Stored data:
►

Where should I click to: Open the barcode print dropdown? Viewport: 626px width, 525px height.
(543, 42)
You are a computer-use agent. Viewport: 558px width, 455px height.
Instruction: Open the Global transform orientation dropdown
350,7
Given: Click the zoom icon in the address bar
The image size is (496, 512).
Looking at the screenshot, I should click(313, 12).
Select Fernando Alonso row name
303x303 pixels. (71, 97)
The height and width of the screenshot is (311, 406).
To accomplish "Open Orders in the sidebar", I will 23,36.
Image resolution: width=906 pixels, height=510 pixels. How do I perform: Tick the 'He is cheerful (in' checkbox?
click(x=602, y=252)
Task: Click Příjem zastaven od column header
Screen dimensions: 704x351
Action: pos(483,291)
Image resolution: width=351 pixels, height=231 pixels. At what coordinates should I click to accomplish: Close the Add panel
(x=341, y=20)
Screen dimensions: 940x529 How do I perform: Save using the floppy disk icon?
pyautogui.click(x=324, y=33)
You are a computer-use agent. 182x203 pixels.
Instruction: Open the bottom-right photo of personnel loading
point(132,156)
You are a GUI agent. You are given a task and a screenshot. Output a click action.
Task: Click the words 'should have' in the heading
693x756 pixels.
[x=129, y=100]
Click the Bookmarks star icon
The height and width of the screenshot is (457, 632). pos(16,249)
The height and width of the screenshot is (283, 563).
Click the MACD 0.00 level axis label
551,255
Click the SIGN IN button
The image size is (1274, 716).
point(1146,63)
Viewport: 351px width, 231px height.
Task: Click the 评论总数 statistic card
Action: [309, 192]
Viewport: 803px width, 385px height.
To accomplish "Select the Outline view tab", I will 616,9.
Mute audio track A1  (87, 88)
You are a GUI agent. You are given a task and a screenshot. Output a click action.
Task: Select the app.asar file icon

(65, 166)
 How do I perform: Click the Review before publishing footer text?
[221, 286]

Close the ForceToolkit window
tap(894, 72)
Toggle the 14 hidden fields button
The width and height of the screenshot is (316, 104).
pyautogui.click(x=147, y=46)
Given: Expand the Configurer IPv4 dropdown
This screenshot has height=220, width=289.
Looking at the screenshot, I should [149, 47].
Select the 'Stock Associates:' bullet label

◄

**The task**: Return all of the entries exactly as written.

**Solution to the exercise**:
Where should I click to: Open the barcode print dropdown? Viewport: 626px width, 525px height.
(543, 42)
You are a computer-use agent. Viewport: 558px width, 455px height.
Instruction: Open the Global transform orientation dropdown
350,7
Given: Click the zoom icon in the address bar
The image size is (496, 512).
Looking at the screenshot, I should click(313, 12).
Select Fernando Alonso row name
303x303 pixels. (71, 97)
The height and width of the screenshot is (311, 406).
To accomplish "Open Orders in the sidebar", I will 23,36.
Image resolution: width=906 pixels, height=510 pixels. How do I perform: Tick the 'He is cheerful (in' checkbox?
click(x=602, y=252)
Task: Click Příjem zastaven od column header
Screen dimensions: 704x351
Action: pos(483,291)
Image resolution: width=351 pixels, height=231 pixels. At what coordinates should I click to accomplish: Close the Add panel
(x=341, y=20)
Screen dimensions: 940x529 How do I perform: Save using the floppy disk icon?
pyautogui.click(x=324, y=33)
You are a computer-use agent. 182x203 pixels.
Instruction: Open the bottom-right photo of personnel loading
point(132,156)
You are a GUI agent. You are given a task and a screenshot. Output a click action.
Task: Click the words 'should have' in the heading
693x756 pixels.
[x=129, y=100]
Click the Bookmarks star icon
The height and width of the screenshot is (457, 632). pos(16,249)
The height and width of the screenshot is (283, 563).
Click the MACD 0.00 level axis label
551,255
Click the SIGN IN button
The image size is (1274, 716).
point(1146,63)
Viewport: 351px width, 231px height.
Task: Click the 评论总数 statistic card
Action: [309, 192]
Viewport: 803px width, 385px height.
To accomplish "Select the Outline view tab", I will 616,9.
Mute audio track A1  (87, 88)
You are a GUI agent. You are given a task and a screenshot. Output a click action.
Task: Select the app.asar file icon

(65, 166)
 How do I perform: Click the Review before publishing footer text?
[221, 286]

Close the ForceToolkit window
tap(894, 72)
Toggle the 14 hidden fields button
The width and height of the screenshot is (316, 104).
pyautogui.click(x=147, y=46)
Given: Expand the Configurer IPv4 dropdown
This screenshot has height=220, width=289.
Looking at the screenshot, I should [149, 47].
Select the 'Stock Associates:' bullet label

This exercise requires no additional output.